To do = Please list each line of the items below that contains the string "height", with case counting.

[START Entries]

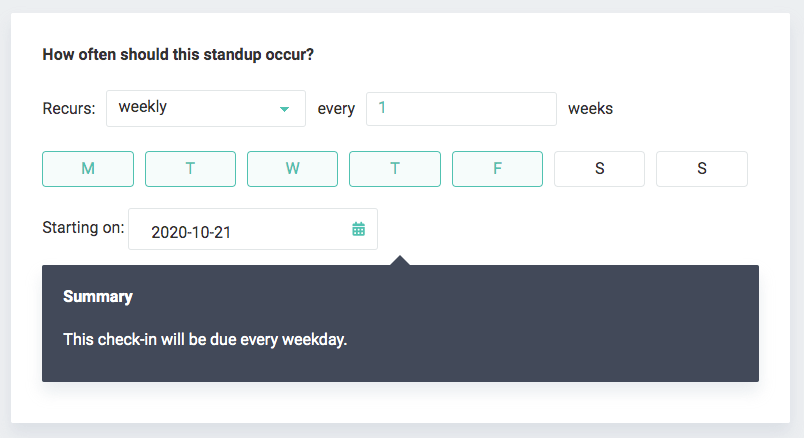Click the summary panel's pointer triangle
The height and width of the screenshot is (438, 804).
(x=400, y=260)
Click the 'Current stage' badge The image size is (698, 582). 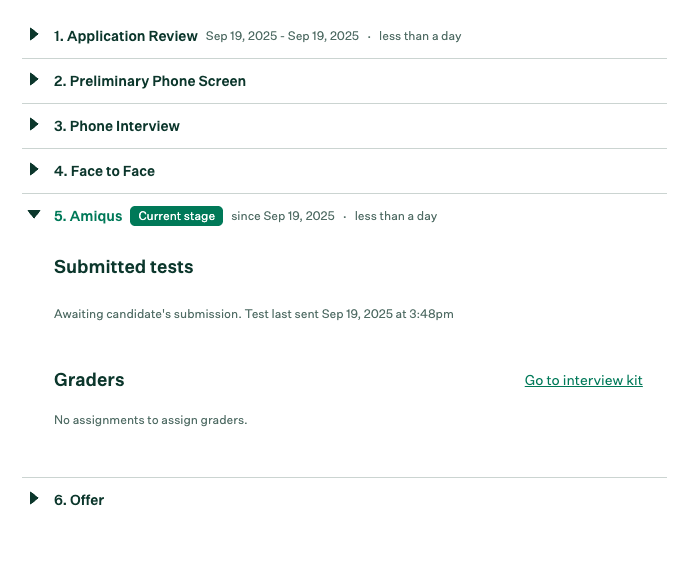tap(176, 216)
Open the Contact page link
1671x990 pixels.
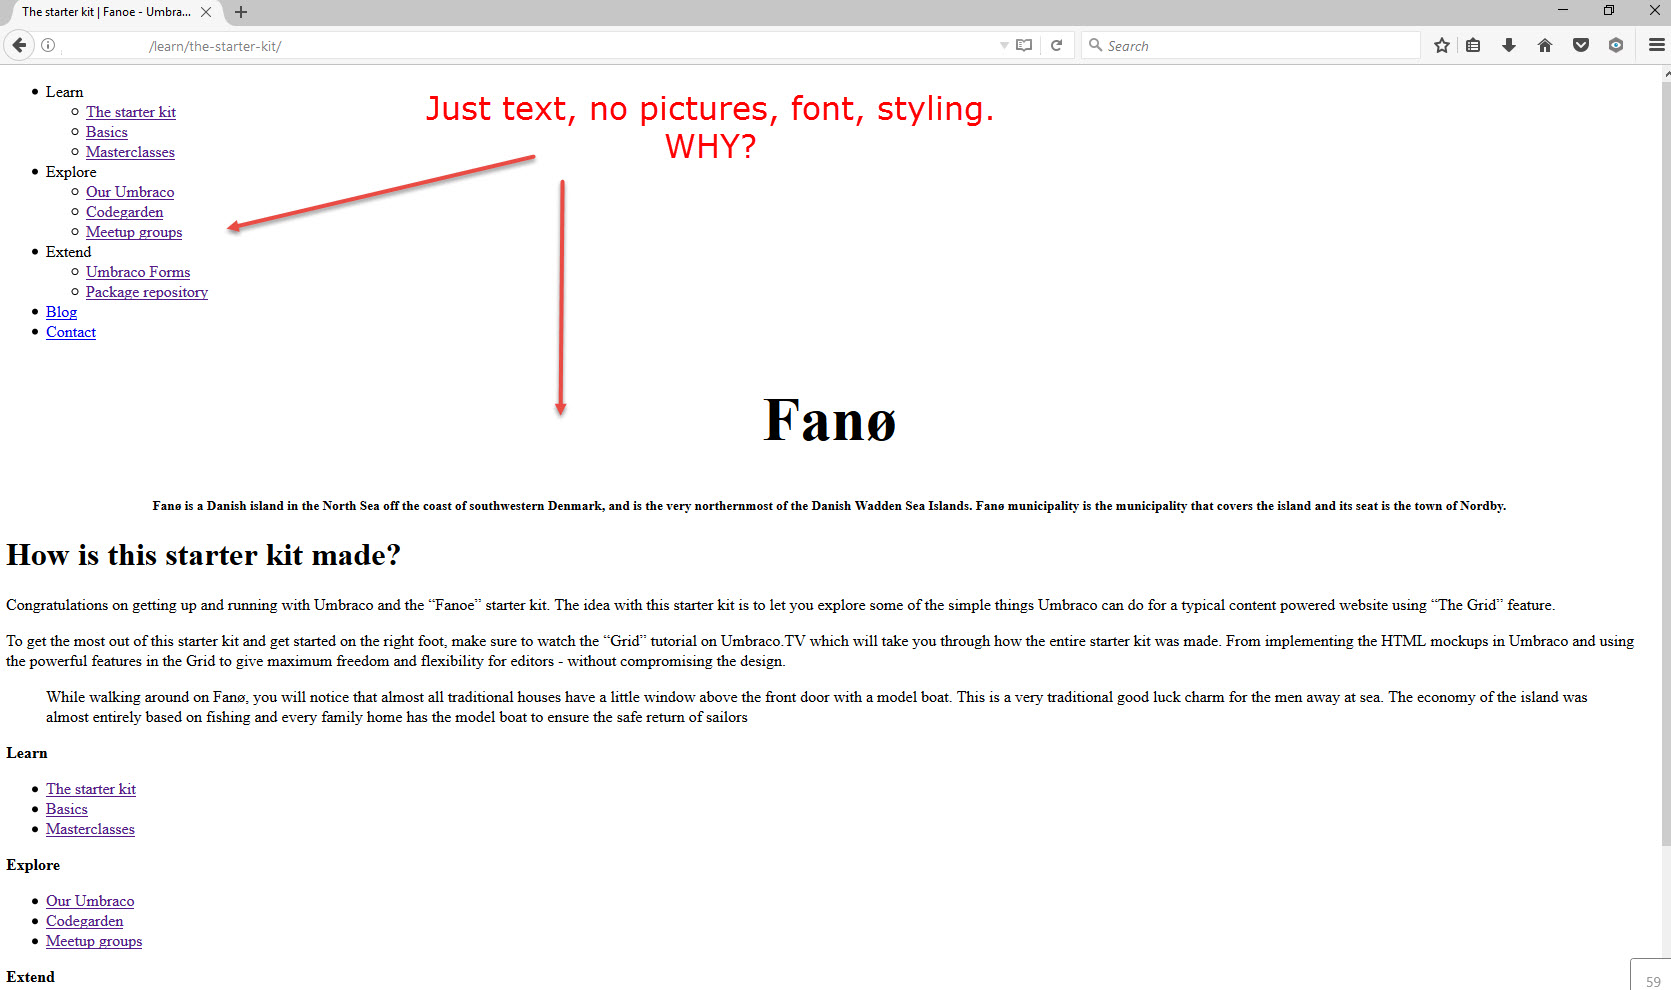(70, 332)
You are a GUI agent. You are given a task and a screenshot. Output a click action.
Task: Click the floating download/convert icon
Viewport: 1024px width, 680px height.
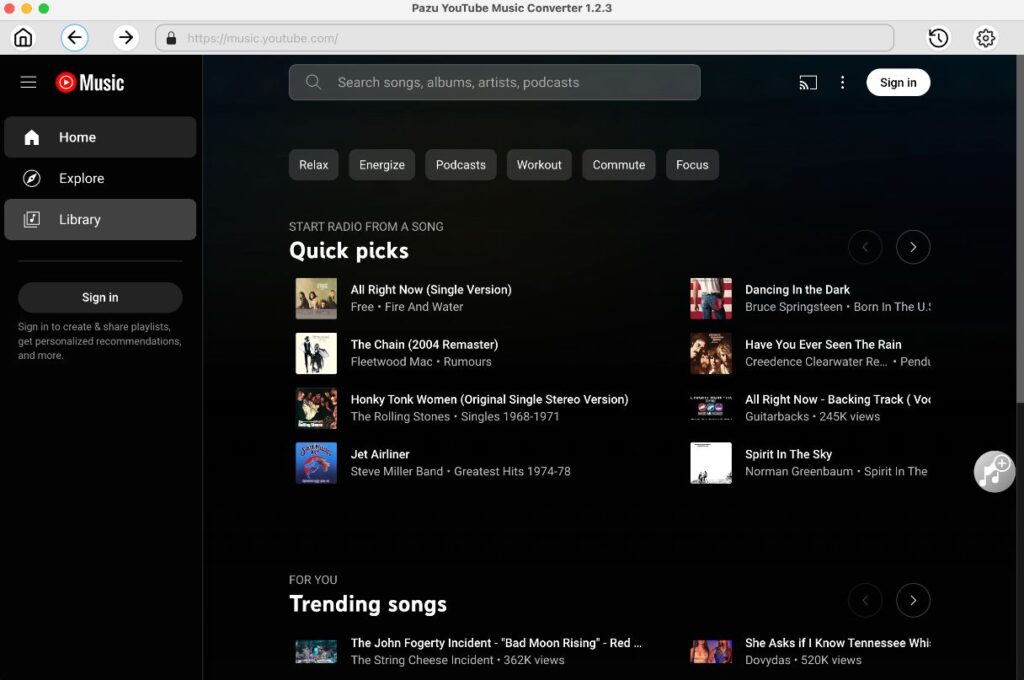point(993,471)
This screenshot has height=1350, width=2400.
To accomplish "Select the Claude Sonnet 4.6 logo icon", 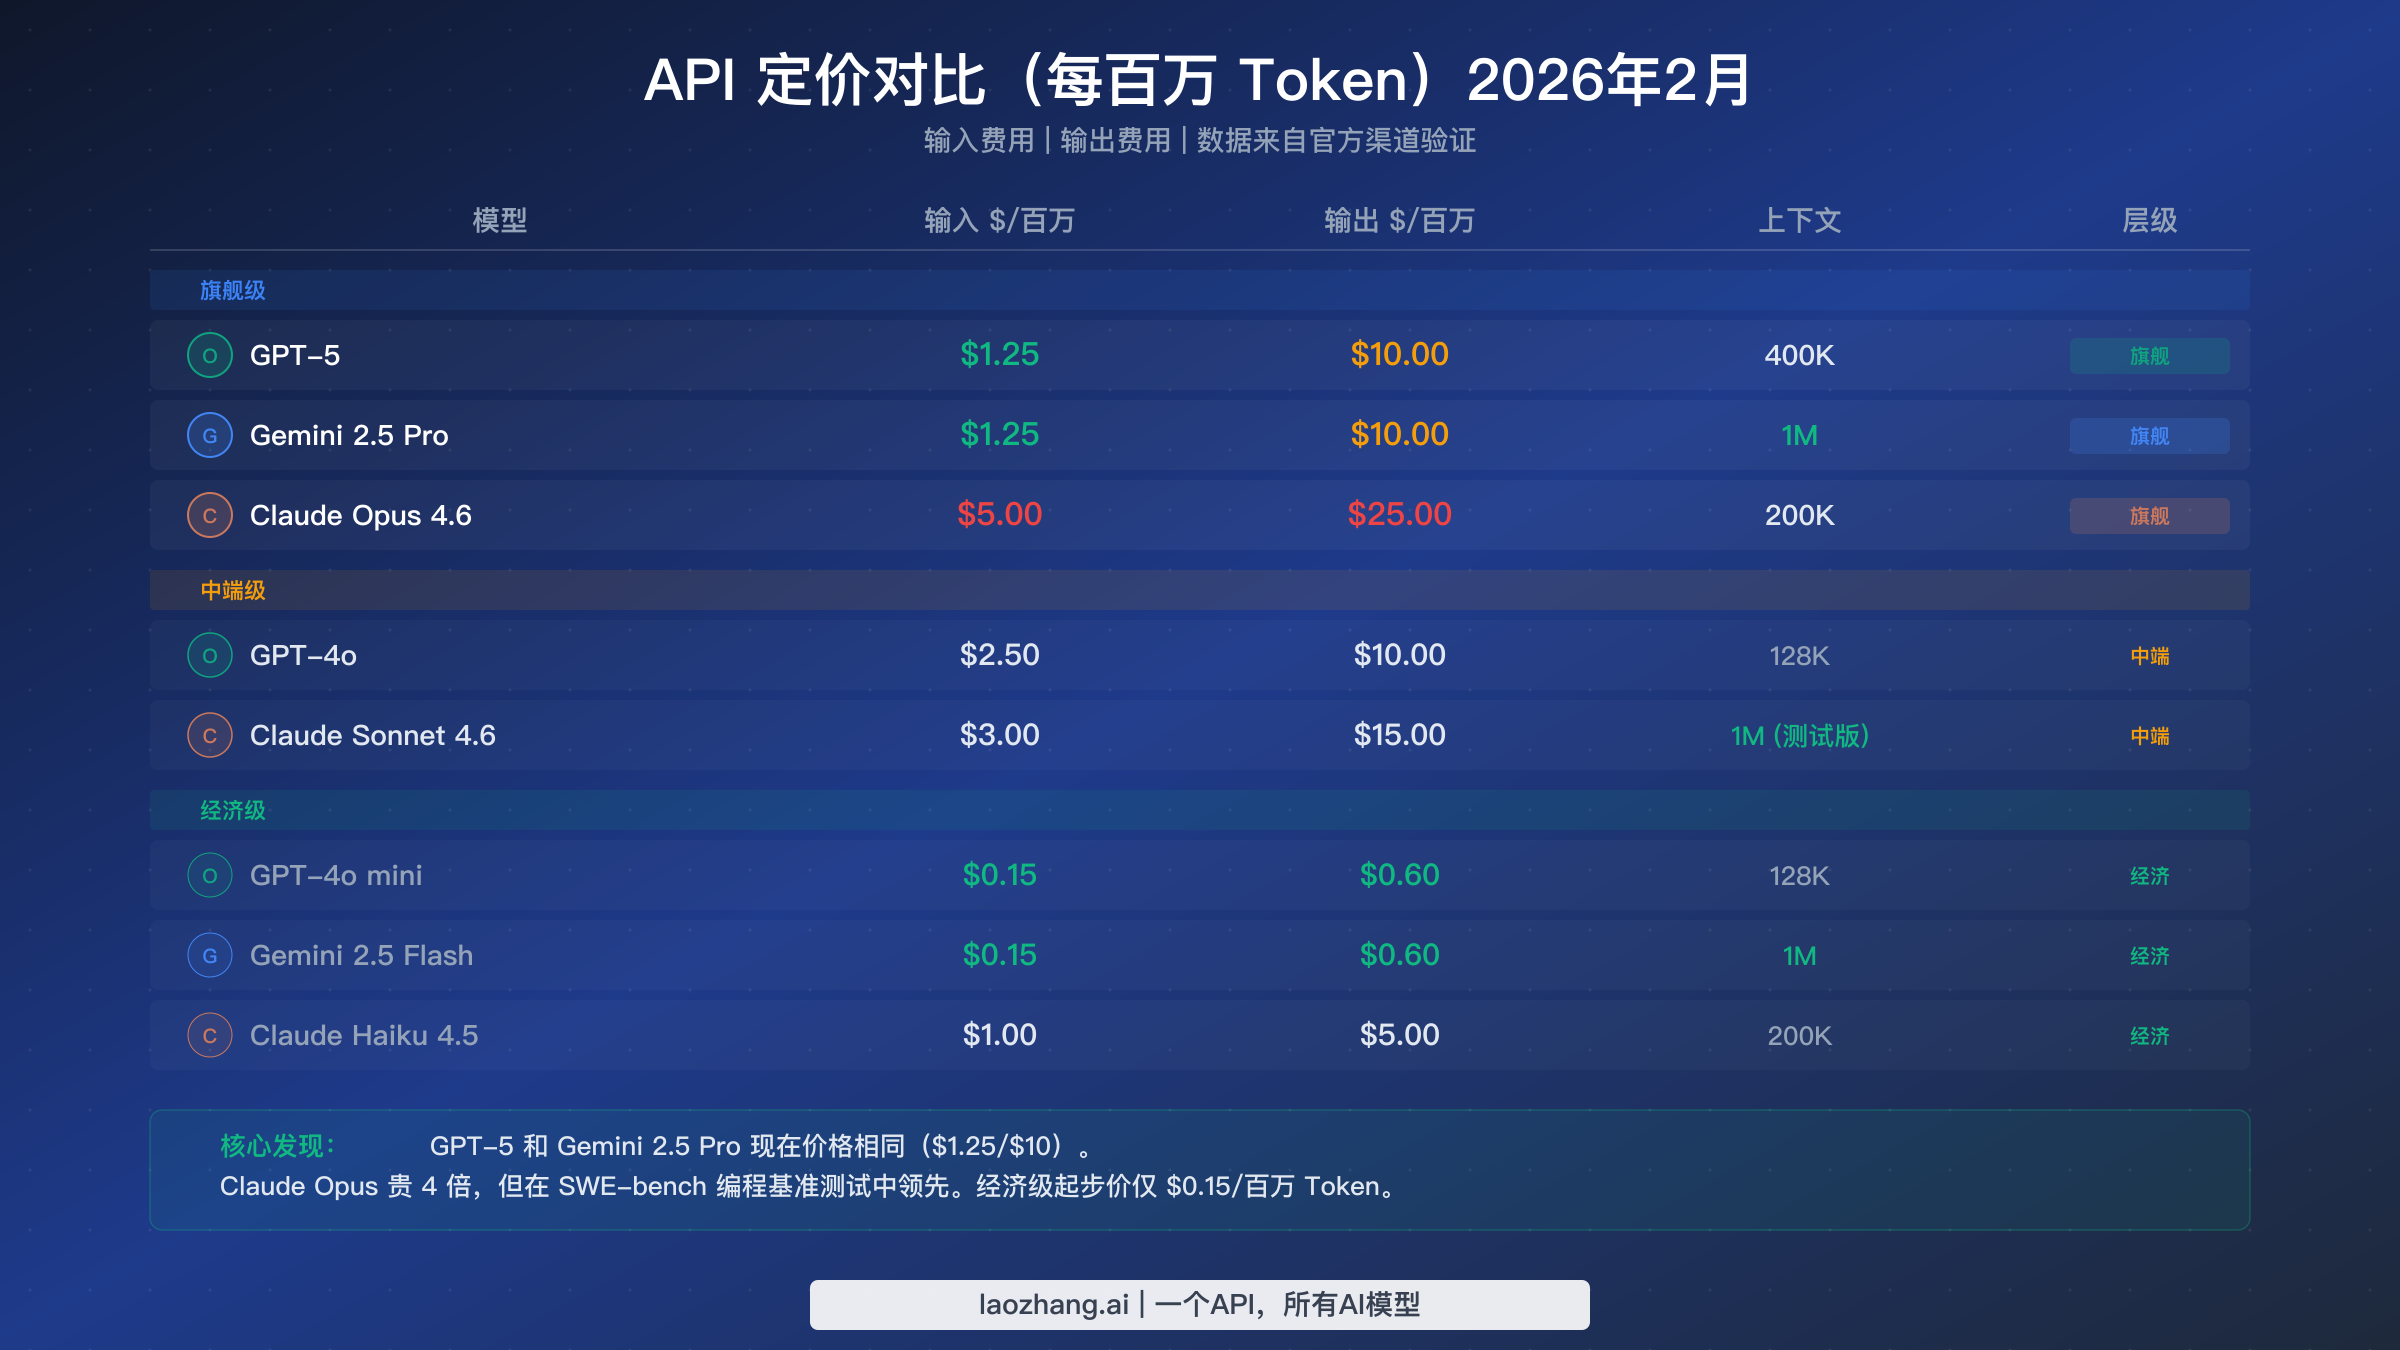I will (209, 735).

[END Entries]

Worked solution =
The height and width of the screenshot is (438, 804).
Viewport: 1024px width, 680px height.
This screenshot has height=1350, width=2400.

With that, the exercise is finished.